PROBLEM TO WORK ON: Copy out, without alteration, the stretch of entries from the line containing "Given: Increase bet with the plus button" through the line containing "(x=524, y=105)", including both of those lines.
## start MATERIAL SUPPLIED
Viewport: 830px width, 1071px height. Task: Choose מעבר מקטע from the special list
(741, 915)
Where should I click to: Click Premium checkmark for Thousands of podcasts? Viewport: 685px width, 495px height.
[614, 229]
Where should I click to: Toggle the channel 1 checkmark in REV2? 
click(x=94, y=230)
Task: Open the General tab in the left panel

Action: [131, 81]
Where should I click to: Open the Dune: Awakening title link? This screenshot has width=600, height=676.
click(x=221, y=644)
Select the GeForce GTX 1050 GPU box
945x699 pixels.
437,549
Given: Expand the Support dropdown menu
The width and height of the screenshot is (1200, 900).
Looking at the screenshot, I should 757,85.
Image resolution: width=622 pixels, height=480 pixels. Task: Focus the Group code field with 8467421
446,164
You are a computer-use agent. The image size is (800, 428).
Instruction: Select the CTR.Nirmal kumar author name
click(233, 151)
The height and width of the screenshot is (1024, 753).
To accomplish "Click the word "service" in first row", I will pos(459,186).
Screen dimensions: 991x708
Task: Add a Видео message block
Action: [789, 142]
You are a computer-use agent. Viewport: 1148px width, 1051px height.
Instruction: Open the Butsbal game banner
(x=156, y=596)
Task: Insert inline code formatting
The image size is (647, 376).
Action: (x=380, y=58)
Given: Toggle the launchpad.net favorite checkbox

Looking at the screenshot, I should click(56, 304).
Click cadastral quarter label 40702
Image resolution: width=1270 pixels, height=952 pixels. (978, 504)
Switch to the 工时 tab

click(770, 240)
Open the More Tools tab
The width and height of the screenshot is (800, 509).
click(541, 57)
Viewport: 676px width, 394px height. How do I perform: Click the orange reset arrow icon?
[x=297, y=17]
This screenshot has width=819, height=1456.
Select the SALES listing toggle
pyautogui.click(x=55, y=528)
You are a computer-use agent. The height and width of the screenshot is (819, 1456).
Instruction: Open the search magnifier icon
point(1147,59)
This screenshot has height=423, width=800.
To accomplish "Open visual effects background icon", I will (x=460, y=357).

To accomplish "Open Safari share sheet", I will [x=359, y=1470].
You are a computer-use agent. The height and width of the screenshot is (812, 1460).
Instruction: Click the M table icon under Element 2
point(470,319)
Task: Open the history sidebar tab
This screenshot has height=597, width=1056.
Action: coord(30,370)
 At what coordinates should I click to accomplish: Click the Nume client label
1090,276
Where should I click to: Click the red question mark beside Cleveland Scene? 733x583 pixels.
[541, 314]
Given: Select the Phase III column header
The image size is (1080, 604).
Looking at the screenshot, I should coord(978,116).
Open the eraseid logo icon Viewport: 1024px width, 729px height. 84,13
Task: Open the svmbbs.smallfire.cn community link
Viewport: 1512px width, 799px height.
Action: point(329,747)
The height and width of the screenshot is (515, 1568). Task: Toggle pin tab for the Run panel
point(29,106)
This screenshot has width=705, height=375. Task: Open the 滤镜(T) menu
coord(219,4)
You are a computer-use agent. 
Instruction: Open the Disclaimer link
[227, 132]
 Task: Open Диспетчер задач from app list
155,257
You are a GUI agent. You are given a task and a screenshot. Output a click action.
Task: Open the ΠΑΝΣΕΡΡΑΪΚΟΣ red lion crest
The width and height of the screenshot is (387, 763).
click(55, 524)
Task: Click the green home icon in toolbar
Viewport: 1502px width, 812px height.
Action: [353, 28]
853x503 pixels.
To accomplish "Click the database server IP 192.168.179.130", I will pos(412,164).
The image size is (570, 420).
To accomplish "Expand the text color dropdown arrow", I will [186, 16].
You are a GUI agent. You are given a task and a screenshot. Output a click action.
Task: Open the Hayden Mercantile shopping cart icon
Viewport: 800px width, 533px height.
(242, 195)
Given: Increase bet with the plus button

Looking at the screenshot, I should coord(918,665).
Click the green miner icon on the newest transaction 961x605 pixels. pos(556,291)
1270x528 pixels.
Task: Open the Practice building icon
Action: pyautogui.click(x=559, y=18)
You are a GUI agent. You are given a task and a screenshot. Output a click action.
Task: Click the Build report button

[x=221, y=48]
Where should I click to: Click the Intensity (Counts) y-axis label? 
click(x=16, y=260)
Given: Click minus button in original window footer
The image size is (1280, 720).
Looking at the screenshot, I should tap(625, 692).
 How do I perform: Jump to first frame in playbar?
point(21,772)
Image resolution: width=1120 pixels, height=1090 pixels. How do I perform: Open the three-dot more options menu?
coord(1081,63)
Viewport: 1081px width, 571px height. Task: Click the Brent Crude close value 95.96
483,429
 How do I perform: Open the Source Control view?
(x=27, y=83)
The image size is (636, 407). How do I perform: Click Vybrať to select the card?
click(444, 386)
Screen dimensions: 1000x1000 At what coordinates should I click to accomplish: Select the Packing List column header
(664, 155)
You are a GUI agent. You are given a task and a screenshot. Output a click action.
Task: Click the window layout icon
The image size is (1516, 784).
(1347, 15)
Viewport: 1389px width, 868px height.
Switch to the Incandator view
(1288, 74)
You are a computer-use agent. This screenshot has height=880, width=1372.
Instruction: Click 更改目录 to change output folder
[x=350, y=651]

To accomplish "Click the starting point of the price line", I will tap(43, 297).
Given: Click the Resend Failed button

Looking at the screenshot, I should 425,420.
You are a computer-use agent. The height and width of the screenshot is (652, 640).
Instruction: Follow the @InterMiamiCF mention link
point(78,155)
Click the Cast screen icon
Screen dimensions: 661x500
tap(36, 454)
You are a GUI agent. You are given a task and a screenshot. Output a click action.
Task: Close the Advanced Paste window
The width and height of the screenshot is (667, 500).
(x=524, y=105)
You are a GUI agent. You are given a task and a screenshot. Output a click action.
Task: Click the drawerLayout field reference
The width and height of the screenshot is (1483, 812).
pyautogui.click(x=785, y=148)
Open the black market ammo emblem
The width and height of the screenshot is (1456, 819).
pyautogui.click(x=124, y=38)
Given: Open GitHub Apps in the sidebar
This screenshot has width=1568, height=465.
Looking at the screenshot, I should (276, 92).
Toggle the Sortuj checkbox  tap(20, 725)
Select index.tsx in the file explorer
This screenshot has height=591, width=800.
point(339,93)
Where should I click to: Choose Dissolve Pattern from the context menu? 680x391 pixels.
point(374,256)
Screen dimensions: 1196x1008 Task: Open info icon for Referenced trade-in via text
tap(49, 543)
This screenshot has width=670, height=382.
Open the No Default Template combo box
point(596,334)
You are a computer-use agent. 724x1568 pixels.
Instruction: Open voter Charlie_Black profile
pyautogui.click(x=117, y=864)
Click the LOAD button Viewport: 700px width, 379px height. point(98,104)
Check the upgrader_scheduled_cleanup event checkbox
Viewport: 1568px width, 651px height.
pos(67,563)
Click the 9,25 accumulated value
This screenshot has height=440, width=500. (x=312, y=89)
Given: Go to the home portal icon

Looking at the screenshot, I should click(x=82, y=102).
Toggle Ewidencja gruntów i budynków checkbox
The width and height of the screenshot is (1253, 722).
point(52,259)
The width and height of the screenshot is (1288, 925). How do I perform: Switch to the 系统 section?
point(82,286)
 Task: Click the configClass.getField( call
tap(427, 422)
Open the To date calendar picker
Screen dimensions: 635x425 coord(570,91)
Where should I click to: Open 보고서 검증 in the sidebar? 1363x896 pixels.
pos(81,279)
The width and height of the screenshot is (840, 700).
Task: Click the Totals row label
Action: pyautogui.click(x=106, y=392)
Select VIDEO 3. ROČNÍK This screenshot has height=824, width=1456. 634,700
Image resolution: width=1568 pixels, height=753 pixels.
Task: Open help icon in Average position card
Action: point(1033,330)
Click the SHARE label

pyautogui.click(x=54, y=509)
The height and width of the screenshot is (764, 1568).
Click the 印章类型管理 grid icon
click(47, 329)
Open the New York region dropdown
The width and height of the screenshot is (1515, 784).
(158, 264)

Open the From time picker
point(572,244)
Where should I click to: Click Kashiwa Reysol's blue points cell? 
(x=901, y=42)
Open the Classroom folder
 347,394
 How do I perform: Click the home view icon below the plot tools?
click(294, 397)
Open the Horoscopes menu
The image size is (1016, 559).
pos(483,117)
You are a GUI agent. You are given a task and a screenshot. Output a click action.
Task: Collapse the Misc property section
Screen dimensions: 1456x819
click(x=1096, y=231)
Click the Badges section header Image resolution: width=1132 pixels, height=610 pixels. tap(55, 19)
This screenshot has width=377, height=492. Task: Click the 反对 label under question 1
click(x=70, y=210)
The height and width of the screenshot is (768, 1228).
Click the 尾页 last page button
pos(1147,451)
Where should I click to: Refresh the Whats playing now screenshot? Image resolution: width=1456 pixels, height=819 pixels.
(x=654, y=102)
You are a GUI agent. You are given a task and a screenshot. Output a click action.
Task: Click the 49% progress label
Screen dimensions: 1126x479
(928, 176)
## end MATERIAL SUPPLIED
SOLUTION TO THIS PROBLEM:
Given: Increase bet with the plus button

Looking at the screenshot, I should coord(918,665).
Click the green miner icon on the newest transaction 961x605 pixels. pos(556,291)
1270x528 pixels.
Task: Open the Practice building icon
Action: pyautogui.click(x=559, y=18)
You are a GUI agent. You are given a task and a screenshot. Output a click action.
Task: Click the Build report button

[x=221, y=48]
Where should I click to: Click the Intensity (Counts) y-axis label? 
click(x=16, y=260)
Given: Click minus button in original window footer
The image size is (1280, 720).
Looking at the screenshot, I should tap(625, 692).
 How do I perform: Jump to first frame in playbar?
point(21,772)
Image resolution: width=1120 pixels, height=1090 pixels. How do I perform: Open the three-dot more options menu?
coord(1081,63)
Viewport: 1081px width, 571px height. Task: Click the Brent Crude close value 95.96
483,429
 How do I perform: Open the Source Control view?
(x=27, y=83)
The image size is (636, 407). How do I perform: Click Vybrať to select the card?
click(444, 386)
Screen dimensions: 1000x1000 At what coordinates should I click to accomplish: Select the Packing List column header
(664, 155)
You are a GUI agent. You are given a task and a screenshot. Output a click action.
Task: Click the window layout icon
The image size is (1516, 784).
(1347, 15)
Viewport: 1389px width, 868px height.
Switch to the Incandator view
(1288, 74)
You are a computer-use agent. This screenshot has height=880, width=1372.
Instruction: Click 更改目录 to change output folder
[x=350, y=651]

To accomplish "Click the starting point of the price line", I will tap(43, 297).
Given: Click the Resend Failed button

Looking at the screenshot, I should 425,420.
You are a computer-use agent. The height and width of the screenshot is (652, 640).
Instruction: Follow the @InterMiamiCF mention link
point(78,155)
Click the Cast screen icon
Screen dimensions: 661x500
tap(36, 454)
You are a GUI agent. You are given a task and a screenshot. Output a click action.
Task: Close the Advanced Paste window
The width and height of the screenshot is (667, 500).
(x=524, y=105)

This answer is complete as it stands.